Part map, part timeline, part rabbit hole.
What it is
The project combines visual storytelling with linguistic curiosity. You can explore:
major language families and migrations
how empires, trade routes, colonization, and storytelling shaped speech
relationships between ancient and modern languages
patterns of divergence, borrowing, and cultural inheritance
the strange persistence of certain words and sounds across time
And for fellow language nerds who enjoy a challenge, I also included an interactive quiz woven into the experience. A chance to test your instincts, trace linguistic connections, and see how well you can identify the echoes between languages across cultures and centuries.
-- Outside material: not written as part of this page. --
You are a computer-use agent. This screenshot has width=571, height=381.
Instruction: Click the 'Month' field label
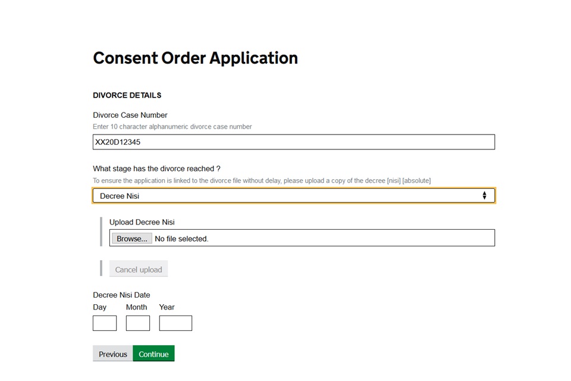(137, 307)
It’s designed for mythology lovers, writers, historians, etymology obsessives, and anyone who has ever fallen into an etymology spiral at 2 AM.
How to use it
You can wander through the map freely and follow your curiosity wherever it leads.
A few suggestions:
trace your own language roots
compare neighboring language families
follow how migration reshaped communication
look for recurring patterns between myth, geography, and speech
take the quiz and see where your linguistic instincts land
There’s no “correct” path through it. Exploration is the point.
Why I made it
Because language is memory.
Because stories survive conquest long after borders disappear.
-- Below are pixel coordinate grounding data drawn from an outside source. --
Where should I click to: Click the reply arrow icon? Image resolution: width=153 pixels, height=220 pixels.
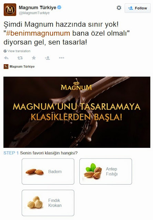[x=6, y=58]
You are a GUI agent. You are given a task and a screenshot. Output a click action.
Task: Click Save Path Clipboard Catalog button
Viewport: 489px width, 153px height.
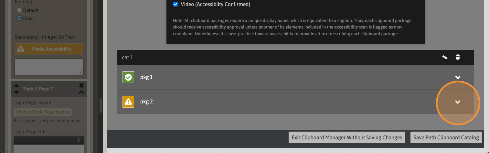(446, 137)
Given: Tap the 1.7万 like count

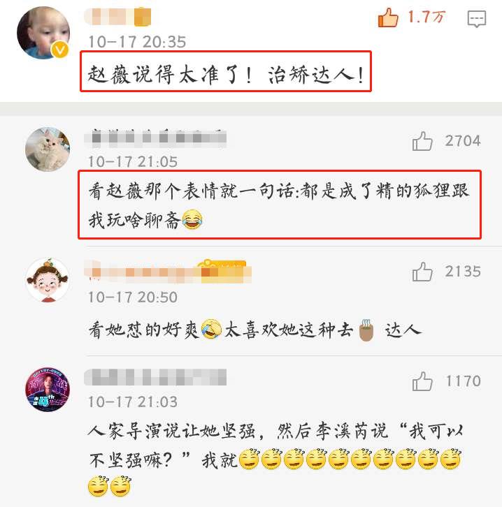Looking at the screenshot, I should [x=426, y=17].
Because words carry evidence.
And because the more I explored folklore through a forensic lens, the more I realized language itself behaves like folklore: mutating, adapting, fragmenting, surviving.
The same themes appearing in the Selkie stories, in Vasilisa’s journey into the forest, in Medusa’s transformation narratives… they echo through language evolution too:
inheritance, distortion, migration, survival, forgetting, remembering.
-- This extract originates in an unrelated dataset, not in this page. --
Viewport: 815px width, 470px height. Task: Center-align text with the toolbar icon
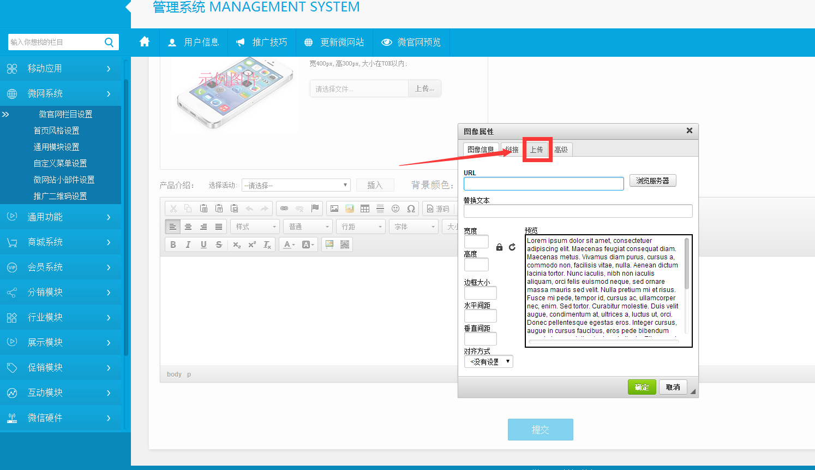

This project is my attempt to make some of that visible.
If you take a look, I’d genuinely love feedback especially from linguists, historians, multilingual folks, etymology enthusiasts, and fellow obsessive researchers.
If you spot:
glaring omissions
historical inaccuracies
broken links
strange classifications
language families I should include
migration paths worth expanding
please let me know.
Language is too alive for any map to ever be complete.
That’s part of the beauty of it.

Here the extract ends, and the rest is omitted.